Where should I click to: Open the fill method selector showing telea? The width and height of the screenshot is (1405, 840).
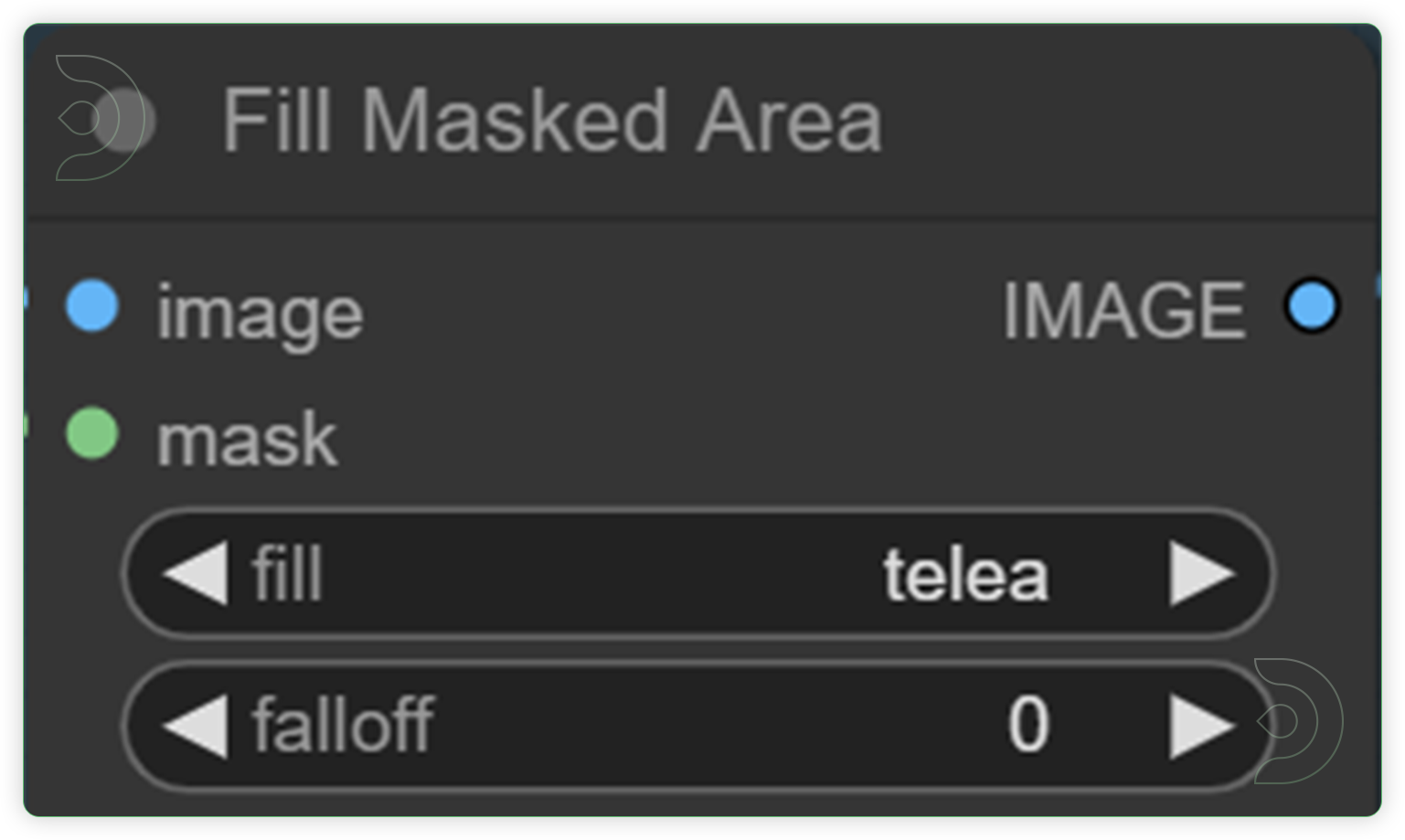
○ ○ ○ ○ ○
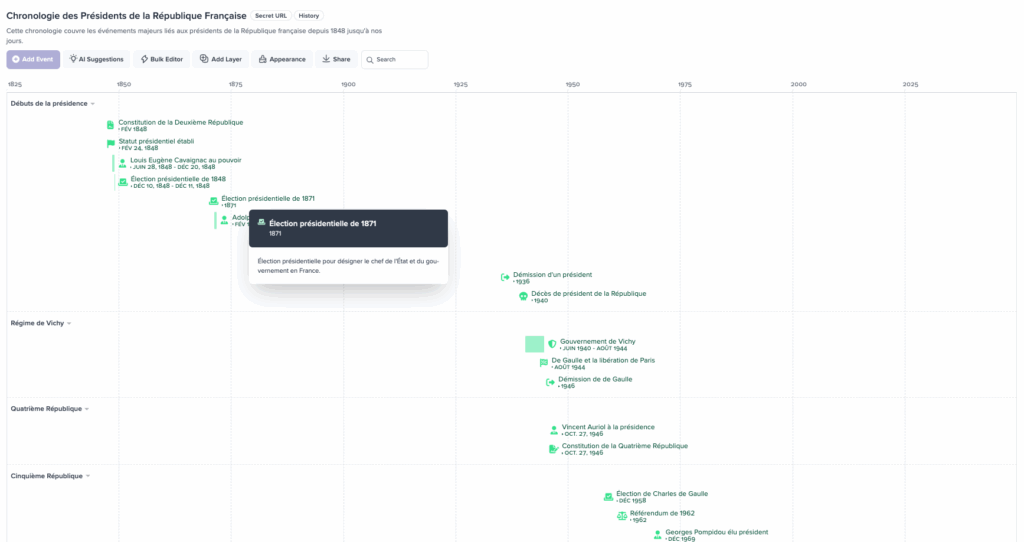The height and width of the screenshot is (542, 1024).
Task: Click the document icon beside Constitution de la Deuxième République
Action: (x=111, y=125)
○ ○ ○ ○ ○
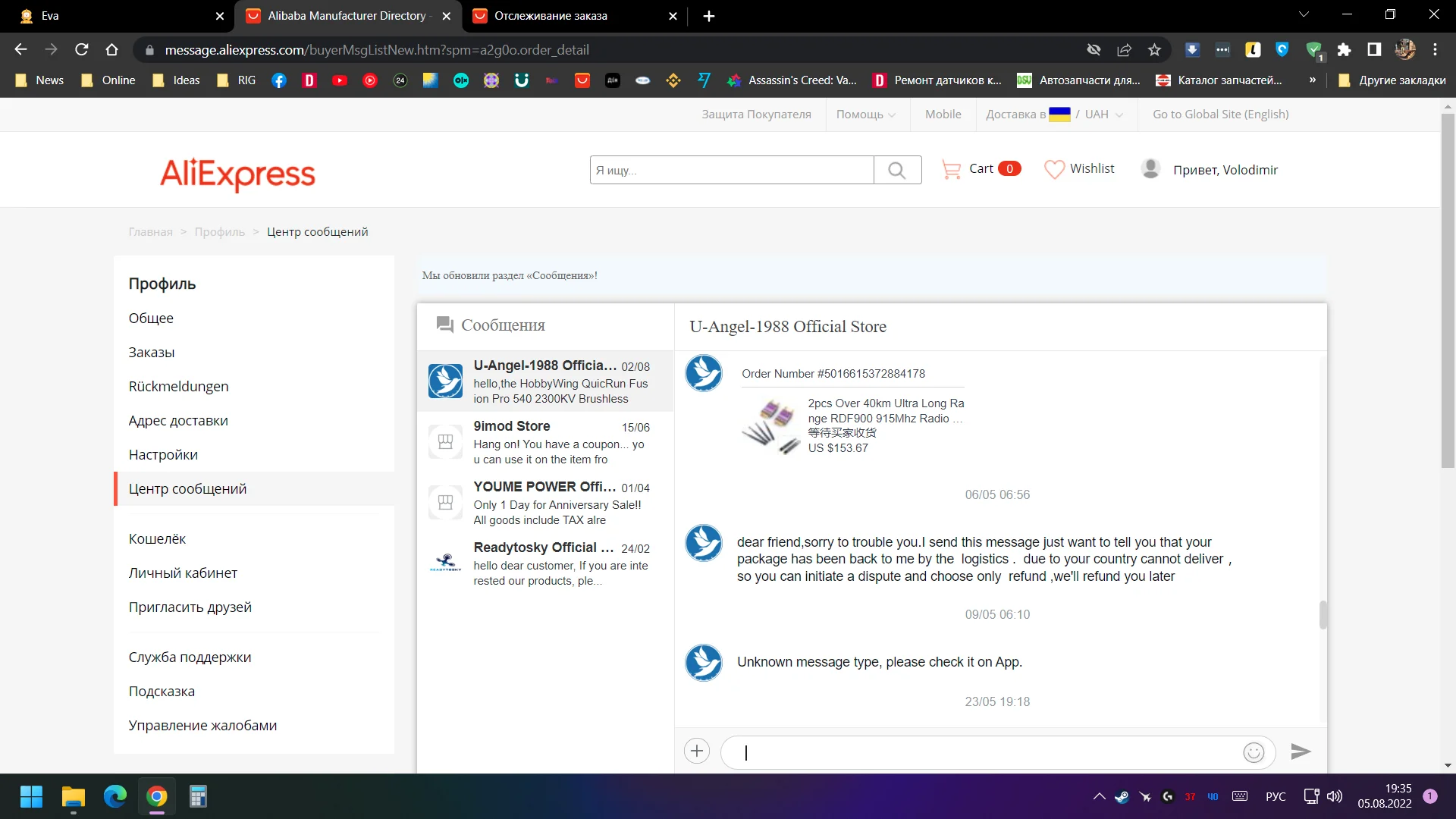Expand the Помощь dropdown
○ ○ ○ ○ ○
▸ **Goal**
Reproduce, verbatim, the stretch of records from the line containing "The height and" through the line containing "Action: (x=111, y=125)", including both of those lines, and omit the pictures.

▸ **Problem solution**
The height and width of the screenshot is (542, 1024).
Task: Click the document icon beside Constitution de la Deuxième République
Action: (x=111, y=125)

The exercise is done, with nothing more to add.